Grüne: Der Stadtwald braucht Zukunft
Koblenz. Die Fraktionen Bündnis 90/Die Grünen und Die Linke-PARTEI bringen in der kommenden Ratssitzung einen Änderungsantrag zur Zertifizierung des Stadtwalds ein.
„Eine Zertifizierung nach FSC bringt deutliche Vorteile gegenüber der PEFC-Zertifizierung“, erklärt Alexandra Kaatz, umweltpolitische Sprecherin der Grünen Fraktion.

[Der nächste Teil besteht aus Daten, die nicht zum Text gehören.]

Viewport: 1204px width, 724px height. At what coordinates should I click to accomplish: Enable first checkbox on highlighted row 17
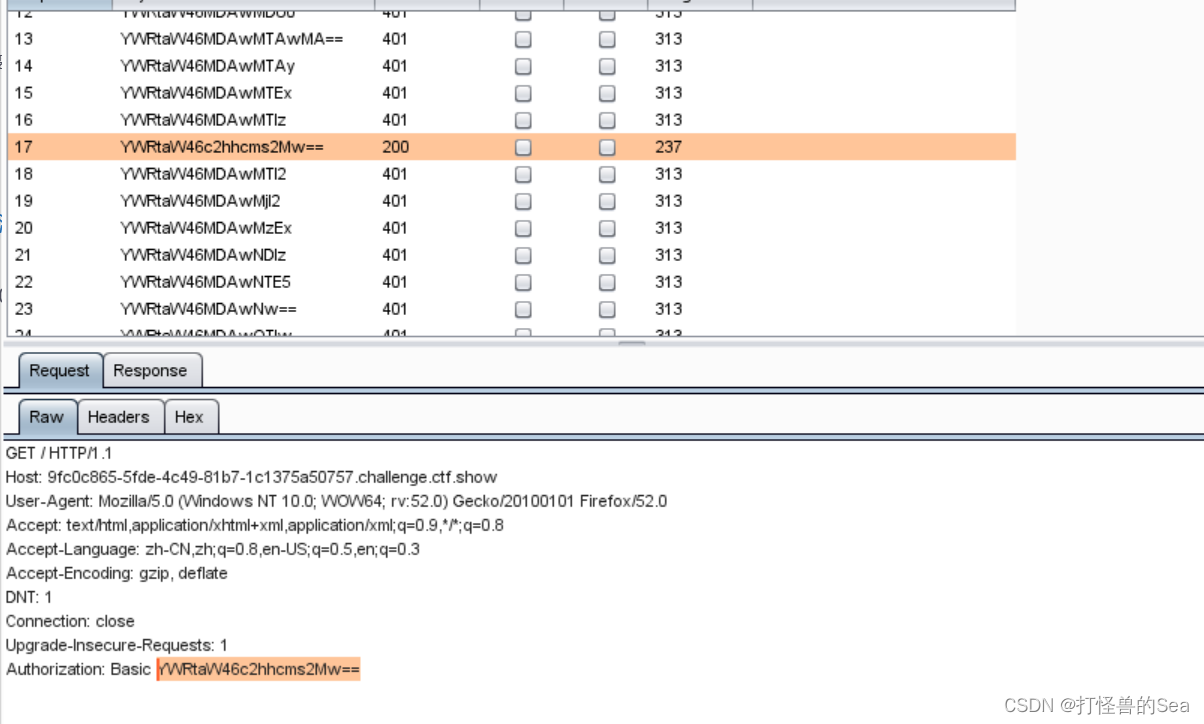click(x=522, y=146)

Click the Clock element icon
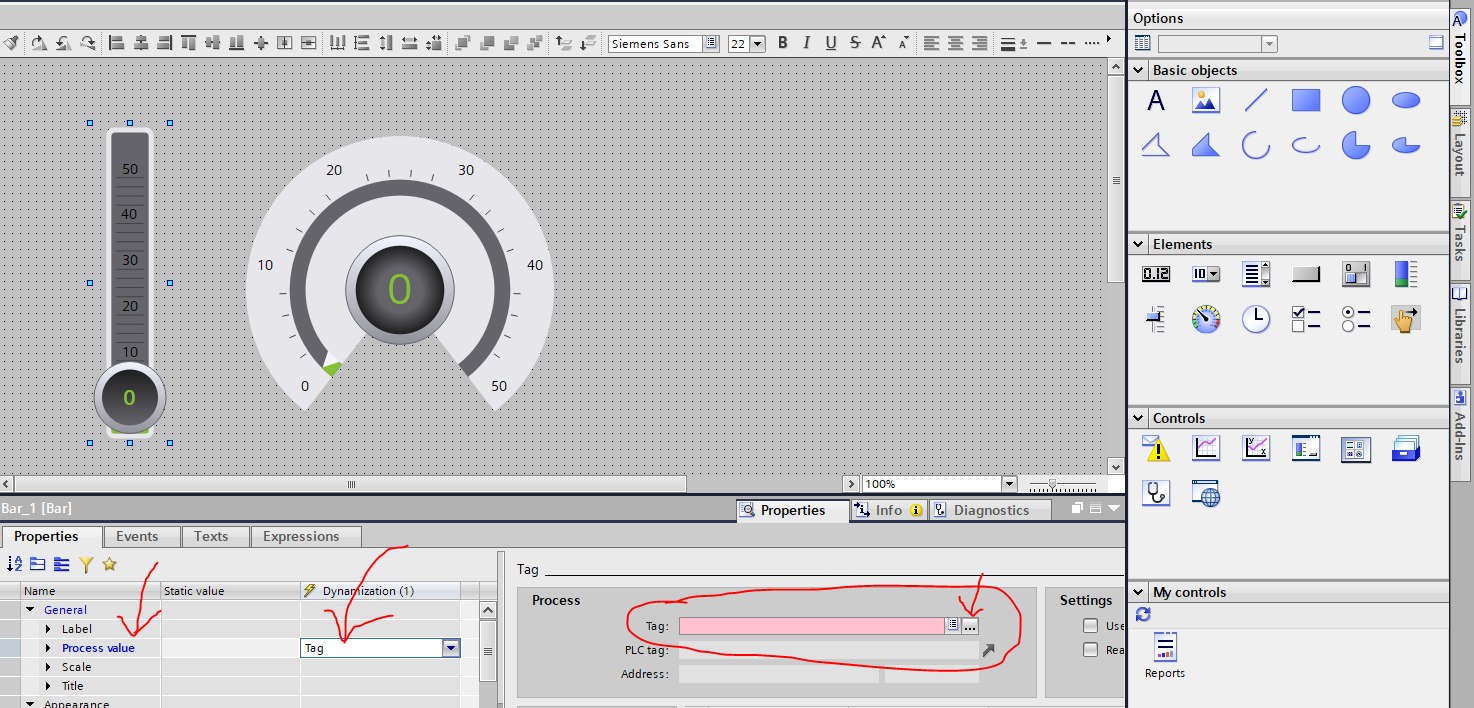pos(1255,319)
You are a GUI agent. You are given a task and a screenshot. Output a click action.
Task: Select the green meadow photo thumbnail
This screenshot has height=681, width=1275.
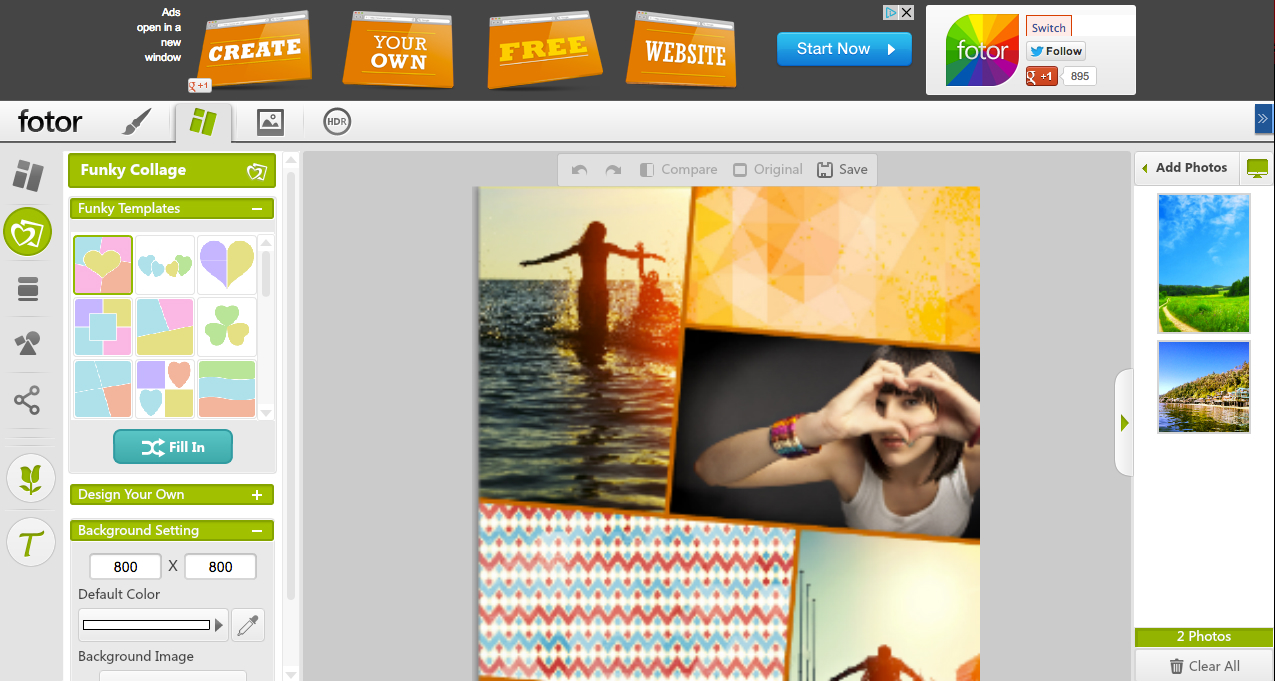pos(1204,263)
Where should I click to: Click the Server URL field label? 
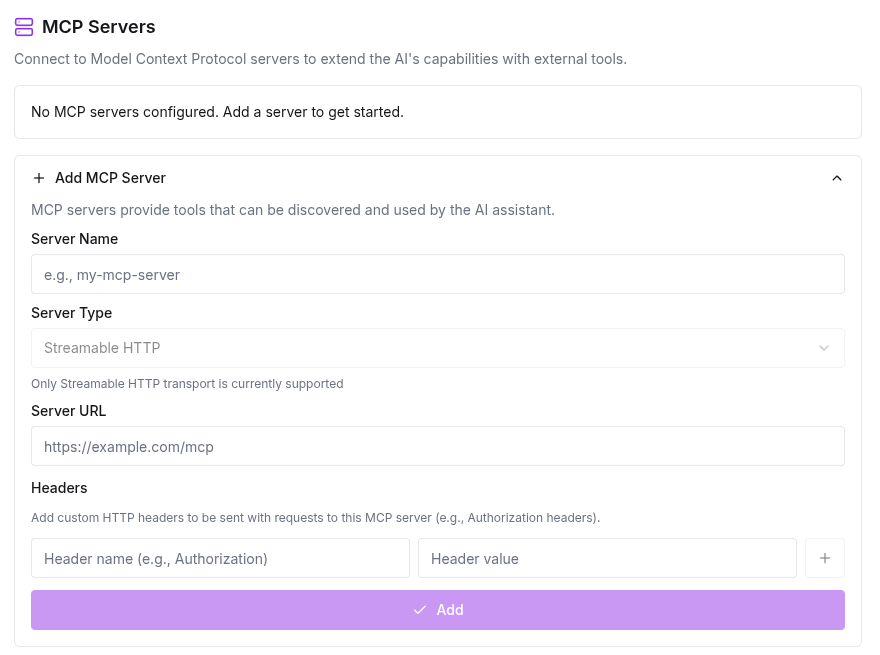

„Zum einen werden höhere Standards definiert, was ein deutlicher Gewinn für Umwelt - und Klimaschutz mit sich bringt und zum anderen werden die regelmäßigen Audits sicherstellen, dass die Vorgaben erfüllt werden. Bei FSC finden jährliche Audits statt, bei PEFC fand das letzte Audit für den Koblenzer Stadtwald 2019 statt. Das ist völlig unzureichend und misst der wichtigen Aufgabe des Stadtwaldes zu wenig Bedeutung bei.“
„Zudem sind die Ergebnisse der Audits bei FSC transparent für die Bevölkerung einsehbar. Das schafft Vertrauen und Akzeptanz“, weiß Oliver Antpöhler-Zwiernik, Fraktionsvorsitzender der Fraktion Die Linke-PARTEI. „Außerdem beantragen wir, dass 10% der Waldfläche zu Ruheflächen werden. Hier kann sich der Wald natürlich entwickeln, das fördert die Artenvielfalt und trägt zur Anpassungsfähigkeit an die Klimakrise bei. Mit der Kombination aus FSC-Zertifizierung und der Festlegung von Ruheflächen setzt die Stadt ein starkes Zeichen für aktiven Klimaschutz, Transparenz und Nachhaltigkeit.“
Der Stadtwald wird damit zu einem Vorbild für eine verantwortungsvolle, zukunftsorientierte Waldbewirtschaftung, die ökologische, soziale und wirtschaftliche Interessen im Gleichgewicht hält und die Lebensgrundlagen künftiger Generationen sichert.
Die Fraktionen sehen in ihrem Antrag die logische Konsequenz aus den Erkenntnissen der Sachverständigenanhörung in der Ratssitzung im Oktober.